The contribution of object identity and configuration to scene representation in convolutional neural networks

Affiliations

The contribution of object identity and configuration to scene representation in convolutional neural networks

Kevin Tang et al. PLoS One. .

Abstract

Scene perception involves extracting the identities of the objects comprising a scene in conjunction with their configuration (the spatial layout of the objects in the scene). How object identity and configuration information is weighted during scene processing and how this weighting evolves over the course of scene processing however, is not fully understood.
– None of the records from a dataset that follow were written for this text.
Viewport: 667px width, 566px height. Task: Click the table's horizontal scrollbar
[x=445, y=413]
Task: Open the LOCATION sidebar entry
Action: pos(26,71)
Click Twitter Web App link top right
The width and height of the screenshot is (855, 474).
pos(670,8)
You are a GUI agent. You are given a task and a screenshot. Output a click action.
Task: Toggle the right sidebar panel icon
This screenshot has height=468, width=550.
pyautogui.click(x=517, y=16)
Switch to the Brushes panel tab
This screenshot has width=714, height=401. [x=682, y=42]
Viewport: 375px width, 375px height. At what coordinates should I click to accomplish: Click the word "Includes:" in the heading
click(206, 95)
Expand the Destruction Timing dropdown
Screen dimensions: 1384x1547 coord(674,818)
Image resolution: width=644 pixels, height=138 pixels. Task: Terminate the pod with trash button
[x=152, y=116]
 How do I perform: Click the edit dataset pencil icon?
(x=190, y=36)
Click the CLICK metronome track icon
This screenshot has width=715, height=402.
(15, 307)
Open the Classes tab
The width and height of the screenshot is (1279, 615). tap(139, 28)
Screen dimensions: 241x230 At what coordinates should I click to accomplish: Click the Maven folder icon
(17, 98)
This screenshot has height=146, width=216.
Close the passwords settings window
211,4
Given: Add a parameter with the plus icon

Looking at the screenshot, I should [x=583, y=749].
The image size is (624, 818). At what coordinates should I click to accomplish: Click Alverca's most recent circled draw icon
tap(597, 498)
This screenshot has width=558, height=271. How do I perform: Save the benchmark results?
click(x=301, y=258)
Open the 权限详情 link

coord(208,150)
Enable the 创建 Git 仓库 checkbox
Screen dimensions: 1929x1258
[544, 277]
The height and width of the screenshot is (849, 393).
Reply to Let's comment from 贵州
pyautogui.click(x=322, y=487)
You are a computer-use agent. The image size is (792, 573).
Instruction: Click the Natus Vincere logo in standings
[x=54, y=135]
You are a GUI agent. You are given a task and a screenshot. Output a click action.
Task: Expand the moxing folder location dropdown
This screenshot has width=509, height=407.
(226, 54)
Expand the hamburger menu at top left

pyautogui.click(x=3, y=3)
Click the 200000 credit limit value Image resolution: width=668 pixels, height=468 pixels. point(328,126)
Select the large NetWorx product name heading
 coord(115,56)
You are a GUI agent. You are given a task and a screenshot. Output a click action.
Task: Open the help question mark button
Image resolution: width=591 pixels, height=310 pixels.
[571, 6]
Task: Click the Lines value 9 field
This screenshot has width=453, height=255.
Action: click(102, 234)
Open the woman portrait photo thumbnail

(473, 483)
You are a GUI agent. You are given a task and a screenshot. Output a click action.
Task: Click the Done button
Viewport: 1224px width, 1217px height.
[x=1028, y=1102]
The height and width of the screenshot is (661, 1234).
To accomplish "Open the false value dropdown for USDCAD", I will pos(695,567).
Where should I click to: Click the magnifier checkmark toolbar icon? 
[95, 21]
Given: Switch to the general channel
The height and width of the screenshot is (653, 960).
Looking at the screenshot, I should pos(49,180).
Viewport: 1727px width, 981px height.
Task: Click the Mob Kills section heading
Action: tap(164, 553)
Recent developments in convolutional neural networks (CNNs) have demonstrated their aptitude at scene processing tasks and identified correlations between processing in CNNs and in the human brain. Here we examined four CNN architectures (Alexnet, Resnet18, Resnet50, Densenet161) and their sensitivity to changes in object and configuration information over the course of scene processing. Despite differences among the four CNN architectures, across all CNNs, we observed a common pattern in the CNN's response to object identity and configuration changes. Each CNN demonstrated greater sensitivity to configuration changes in early stages of processing and stronger sensitivity to object identity changes in later stages. This pattern persists regardless of the spatial structure present in the image background, the accuracy of the CNN in classifying the scene, and even the task used to train the CNN. Importantly, CNNs' sensitivity to a configuration change is not the same as their sensitivity to any type of position change, such as that induced by a uniform translation of the objects without a configuration change. These results provide one of the first documentations of how object identity and configuration information are weighted in CNNs during scene processing.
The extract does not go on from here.